Marine Link
Tuesday, March 19, 2024

McDermott Completes First Year In Mexice

It has been one year (March 10, 1995) since McDermott took over the shipbuilding/repairing facility Talleres Navales del Golfo (TNG) in Veracruz, Mexico. Since then, the management team, headed by Paul Albert, has concentrated on refurbishing the yard — for which approximately $12 million has already been invested — for the ship repair (70 percent) and the offshore (30 percent) industries. Both docks, the larger with an 80,000 dwt capacity, have been used solely in the ship repair industry while McDermott looks for suitable newbuilding contracts. It is expected that such contracts will be placed by this summer, at which time the yard will commence the building of a Panamax-sized floating dock, the design of which has been supplied by Crandell Industries.

The recent North American Free Trade Association (NAFTA) agreement allows the yard to bid for Jones Act ships from the U.S. at a reduced rate of import duty; the import duty is to disappear by 1998. Workhour rates and steel prices at the yard are more in line with levels Singapore.
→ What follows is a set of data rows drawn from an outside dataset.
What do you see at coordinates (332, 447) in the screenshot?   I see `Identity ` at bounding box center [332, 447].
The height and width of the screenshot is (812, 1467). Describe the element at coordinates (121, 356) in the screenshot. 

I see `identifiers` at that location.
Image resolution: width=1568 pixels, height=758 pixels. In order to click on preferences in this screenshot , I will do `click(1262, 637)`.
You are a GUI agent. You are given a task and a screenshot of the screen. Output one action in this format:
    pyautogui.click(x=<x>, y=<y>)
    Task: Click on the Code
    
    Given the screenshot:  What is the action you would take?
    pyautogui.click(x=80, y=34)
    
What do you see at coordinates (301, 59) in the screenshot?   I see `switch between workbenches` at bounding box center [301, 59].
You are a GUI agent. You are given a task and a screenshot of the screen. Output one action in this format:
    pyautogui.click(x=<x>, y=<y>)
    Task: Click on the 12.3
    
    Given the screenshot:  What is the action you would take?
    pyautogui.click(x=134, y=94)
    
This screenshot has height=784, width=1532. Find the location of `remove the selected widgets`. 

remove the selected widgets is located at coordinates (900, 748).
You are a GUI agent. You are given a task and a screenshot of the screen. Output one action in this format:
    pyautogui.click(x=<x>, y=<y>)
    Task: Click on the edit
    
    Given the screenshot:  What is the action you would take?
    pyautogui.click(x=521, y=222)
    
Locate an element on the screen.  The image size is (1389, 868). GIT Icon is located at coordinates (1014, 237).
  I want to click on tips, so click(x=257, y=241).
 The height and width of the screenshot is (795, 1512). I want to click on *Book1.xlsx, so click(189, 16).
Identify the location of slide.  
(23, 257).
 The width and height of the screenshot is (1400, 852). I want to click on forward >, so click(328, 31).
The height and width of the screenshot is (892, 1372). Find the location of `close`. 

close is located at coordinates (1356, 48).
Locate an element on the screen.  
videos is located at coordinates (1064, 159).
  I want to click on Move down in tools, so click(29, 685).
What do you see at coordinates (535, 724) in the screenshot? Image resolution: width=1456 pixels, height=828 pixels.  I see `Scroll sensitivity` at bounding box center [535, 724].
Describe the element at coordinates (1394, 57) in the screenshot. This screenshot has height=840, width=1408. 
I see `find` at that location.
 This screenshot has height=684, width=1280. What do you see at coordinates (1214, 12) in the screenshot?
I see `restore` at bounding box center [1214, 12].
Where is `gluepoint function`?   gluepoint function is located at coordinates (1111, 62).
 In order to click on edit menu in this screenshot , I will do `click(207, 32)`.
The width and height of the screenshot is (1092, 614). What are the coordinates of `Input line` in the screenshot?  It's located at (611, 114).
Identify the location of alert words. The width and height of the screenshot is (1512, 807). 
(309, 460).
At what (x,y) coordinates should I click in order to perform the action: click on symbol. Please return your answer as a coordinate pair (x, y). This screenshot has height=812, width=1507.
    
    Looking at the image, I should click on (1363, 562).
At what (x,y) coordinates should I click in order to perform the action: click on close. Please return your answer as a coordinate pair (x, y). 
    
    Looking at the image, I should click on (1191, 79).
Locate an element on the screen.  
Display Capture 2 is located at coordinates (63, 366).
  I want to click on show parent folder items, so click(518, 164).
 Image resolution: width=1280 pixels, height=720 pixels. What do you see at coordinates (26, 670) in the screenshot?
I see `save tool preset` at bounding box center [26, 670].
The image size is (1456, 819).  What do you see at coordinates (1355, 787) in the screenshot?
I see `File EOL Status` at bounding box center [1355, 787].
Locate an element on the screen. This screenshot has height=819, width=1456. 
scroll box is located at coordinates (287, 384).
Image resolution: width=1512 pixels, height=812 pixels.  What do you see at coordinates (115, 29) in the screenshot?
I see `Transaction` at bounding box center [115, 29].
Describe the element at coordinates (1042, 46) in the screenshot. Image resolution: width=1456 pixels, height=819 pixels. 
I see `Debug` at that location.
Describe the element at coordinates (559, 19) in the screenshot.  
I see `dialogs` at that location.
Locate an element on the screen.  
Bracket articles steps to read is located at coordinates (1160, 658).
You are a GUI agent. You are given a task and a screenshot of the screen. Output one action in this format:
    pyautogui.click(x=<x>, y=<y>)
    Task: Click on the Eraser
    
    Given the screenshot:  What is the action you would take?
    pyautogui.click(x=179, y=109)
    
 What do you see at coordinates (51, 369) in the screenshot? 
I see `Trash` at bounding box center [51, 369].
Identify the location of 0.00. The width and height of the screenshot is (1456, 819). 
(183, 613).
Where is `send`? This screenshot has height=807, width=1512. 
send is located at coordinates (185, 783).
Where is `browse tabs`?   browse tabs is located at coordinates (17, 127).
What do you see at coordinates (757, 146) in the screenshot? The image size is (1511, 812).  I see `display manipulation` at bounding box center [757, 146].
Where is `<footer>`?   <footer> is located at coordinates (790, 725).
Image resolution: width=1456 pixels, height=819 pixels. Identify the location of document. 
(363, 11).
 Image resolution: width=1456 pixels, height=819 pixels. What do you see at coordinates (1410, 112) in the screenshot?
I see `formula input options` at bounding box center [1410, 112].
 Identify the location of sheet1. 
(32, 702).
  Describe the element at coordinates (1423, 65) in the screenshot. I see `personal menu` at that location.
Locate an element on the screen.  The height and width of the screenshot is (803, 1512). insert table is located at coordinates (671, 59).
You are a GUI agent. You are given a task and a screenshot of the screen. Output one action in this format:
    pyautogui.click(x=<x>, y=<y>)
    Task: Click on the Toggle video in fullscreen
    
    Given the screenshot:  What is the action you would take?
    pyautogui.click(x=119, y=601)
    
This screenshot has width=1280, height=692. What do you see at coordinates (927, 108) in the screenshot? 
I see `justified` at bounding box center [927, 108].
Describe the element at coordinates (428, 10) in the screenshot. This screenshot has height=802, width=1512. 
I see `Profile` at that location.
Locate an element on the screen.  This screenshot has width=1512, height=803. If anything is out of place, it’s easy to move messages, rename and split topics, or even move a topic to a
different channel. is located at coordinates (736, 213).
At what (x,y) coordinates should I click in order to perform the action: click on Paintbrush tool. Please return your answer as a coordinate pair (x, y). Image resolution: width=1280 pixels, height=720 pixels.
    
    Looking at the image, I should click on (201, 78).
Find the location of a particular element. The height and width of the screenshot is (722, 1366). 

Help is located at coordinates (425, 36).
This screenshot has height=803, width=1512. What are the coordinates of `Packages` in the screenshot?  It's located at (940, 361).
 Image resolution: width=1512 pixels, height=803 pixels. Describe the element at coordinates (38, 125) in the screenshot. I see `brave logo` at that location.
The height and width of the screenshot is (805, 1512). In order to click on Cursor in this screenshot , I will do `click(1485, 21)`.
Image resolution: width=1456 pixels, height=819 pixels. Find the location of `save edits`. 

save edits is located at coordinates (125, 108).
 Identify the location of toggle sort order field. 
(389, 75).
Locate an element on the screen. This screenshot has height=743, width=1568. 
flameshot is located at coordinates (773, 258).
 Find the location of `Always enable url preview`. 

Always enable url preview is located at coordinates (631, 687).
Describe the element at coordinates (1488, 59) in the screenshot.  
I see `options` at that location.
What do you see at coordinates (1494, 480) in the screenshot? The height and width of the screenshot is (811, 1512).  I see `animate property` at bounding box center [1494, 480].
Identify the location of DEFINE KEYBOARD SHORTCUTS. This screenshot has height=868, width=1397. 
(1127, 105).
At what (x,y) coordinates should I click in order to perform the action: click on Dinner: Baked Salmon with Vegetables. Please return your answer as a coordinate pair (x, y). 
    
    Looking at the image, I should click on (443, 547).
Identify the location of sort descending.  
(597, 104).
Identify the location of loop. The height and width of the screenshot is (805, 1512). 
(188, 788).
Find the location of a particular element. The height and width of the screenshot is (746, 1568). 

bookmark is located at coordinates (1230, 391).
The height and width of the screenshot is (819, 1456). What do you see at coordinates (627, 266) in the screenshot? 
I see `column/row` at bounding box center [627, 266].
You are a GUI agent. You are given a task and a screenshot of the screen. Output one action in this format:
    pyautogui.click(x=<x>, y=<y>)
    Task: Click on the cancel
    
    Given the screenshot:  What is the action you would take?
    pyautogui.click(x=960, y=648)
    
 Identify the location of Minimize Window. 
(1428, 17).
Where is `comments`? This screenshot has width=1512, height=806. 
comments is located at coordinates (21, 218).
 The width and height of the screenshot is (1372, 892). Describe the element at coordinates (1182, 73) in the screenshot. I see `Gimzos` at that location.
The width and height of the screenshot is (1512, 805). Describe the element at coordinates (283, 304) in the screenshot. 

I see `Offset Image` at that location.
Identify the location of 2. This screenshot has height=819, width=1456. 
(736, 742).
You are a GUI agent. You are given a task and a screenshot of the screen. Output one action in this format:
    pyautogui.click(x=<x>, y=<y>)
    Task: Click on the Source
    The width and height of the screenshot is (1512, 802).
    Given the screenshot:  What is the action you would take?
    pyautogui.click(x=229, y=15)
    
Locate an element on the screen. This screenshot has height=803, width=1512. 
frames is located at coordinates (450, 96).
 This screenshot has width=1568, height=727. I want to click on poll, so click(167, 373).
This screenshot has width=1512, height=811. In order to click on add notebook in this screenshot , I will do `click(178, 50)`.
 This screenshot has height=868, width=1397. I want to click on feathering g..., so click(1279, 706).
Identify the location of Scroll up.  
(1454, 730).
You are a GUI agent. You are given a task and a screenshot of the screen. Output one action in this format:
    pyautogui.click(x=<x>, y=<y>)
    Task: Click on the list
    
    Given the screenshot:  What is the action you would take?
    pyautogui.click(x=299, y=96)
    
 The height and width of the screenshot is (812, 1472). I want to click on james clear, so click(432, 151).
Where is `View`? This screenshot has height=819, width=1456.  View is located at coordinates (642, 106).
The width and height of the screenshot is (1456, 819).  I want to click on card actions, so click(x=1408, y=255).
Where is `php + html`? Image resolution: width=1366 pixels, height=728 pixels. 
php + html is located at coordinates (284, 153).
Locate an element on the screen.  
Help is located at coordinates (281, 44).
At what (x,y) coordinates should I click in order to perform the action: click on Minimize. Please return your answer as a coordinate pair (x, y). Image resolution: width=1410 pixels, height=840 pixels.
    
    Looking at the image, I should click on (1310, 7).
Since the yard opened last year, 28 ships have been drydocked, mainly for repair work. This list has included two ships from Houston-based tanker owner Coastal Corp., the 51,313 dwt Coastal Corpus Christi and the 39,357 dwt Coastal New York, which are operated by Coscol Marine Corp., and the 65,402-dwt Bahamas self-unloading limestone carrier W.H. Blount, owned by Bulica Shipping Co. of Pasadena, Calif., and managed by Barber Ship Management.

Currently in the yard are two former Russian super-Atlantik class trawlers, which are being converted to fish processing ships for Ocean Resources Management, Seattle. Undergoing general repair work were two Mexicanowned offshore supply vessels Don Henrique II and Don Rodrigeuz II, products carrier Navado and Navimin's 23,420-dwt, Mexicanregistered sulfur carrier Otapan (alongside repairs). Also under repair is jack-up rig Jalapa. Another visitor to the yard was the 38,200-dwt Bahamian self-unloading bulk carrier Atlantic Erie, which is owned by CSL International, and is due in the yard for 29 days of steel renewal and general repairs.